■ **Text**
-*-
Fandjé Touré

Personal information
- Full name: Djibril Fandjé Touré
- Date of birth: 1 November 2002 (age 23)
- Place of birth: Conakry, Guinea
- Height: 1.75 m (5 ft 9 in)
- Position: Striker

Team information
- Current team: Yadanarbon

Youth career
- 0000–2021: Cefomig University

Senior career*
- Years: Team / Apps / (Gls)
- 2021–2023: Watford / 0 / (0)
- 2021: → Charleroi (loan) / 0 / (0)
- 2021–2022: → SV Horn (loan) / 9 / (0)
- 2023–2025: Vyškov / 12 / (2)
- 2026: Real Kashmir / 2 / (0)
- 2026–: Yadanarbon

International career^{‡}
- 2017: Guinea U17 / 6 / (4)

= Djibril Fandjé Touré =

Guinean footballer (born 2002)

Djibril Fandjé Touré (born 1 November 2002) is a Guinean professional footballer who plays as a forward for Indian Football League club Real Kashmir. He was included in The Guardian's "Next Generation 2019".

==Career==

On 29 September 2020, it was announced Touré would join Watford on a five-and-a-half-year contract effective from 1 January 2021. He also had trials with Borussia Dortmund, Bayern Munich, Roma and Nice over a 12 month period before joining The Hornets.
-*-
■ **Data extracts**

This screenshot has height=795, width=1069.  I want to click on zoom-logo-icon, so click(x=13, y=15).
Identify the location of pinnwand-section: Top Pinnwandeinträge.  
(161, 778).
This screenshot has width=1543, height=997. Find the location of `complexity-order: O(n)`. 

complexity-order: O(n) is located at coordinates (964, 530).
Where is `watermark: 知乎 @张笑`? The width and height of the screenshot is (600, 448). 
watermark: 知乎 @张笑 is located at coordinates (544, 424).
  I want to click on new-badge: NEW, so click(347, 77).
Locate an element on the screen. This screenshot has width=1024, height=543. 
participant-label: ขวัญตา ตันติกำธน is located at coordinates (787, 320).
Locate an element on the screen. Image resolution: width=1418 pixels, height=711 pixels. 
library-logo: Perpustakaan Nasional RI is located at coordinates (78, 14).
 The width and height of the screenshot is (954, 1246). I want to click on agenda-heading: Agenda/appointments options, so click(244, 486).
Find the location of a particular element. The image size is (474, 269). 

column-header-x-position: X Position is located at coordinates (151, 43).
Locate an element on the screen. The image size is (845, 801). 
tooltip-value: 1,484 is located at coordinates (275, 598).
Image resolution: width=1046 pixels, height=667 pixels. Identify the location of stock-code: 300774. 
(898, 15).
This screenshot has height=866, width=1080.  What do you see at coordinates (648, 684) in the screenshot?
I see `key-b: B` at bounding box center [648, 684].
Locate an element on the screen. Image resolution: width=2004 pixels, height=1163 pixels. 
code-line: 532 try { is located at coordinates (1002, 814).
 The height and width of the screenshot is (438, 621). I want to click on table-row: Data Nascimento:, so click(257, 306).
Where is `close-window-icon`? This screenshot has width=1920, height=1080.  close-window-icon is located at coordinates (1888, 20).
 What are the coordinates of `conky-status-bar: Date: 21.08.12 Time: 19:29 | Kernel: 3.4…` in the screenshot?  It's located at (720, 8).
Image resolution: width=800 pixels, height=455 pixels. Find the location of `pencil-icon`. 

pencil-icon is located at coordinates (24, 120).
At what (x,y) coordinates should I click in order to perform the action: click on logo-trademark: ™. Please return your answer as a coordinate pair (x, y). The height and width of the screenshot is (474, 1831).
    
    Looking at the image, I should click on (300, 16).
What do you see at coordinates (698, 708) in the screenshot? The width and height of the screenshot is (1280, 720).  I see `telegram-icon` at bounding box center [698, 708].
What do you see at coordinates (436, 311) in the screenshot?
-*-
■ **Task description**
Translate this sentence from the footballer profile into Spanish: "He also had trials with Borussia Dortmund, Bayern Munich, Roma and Nice over a 12 month period before joining The Hornets."

■ **Completed task**
También realizó pruebas con el Borussia Dortmund, el Bayern de Múnich, la Roma y el Niza durante un período de 12 meses antes de unirse a The Hornets.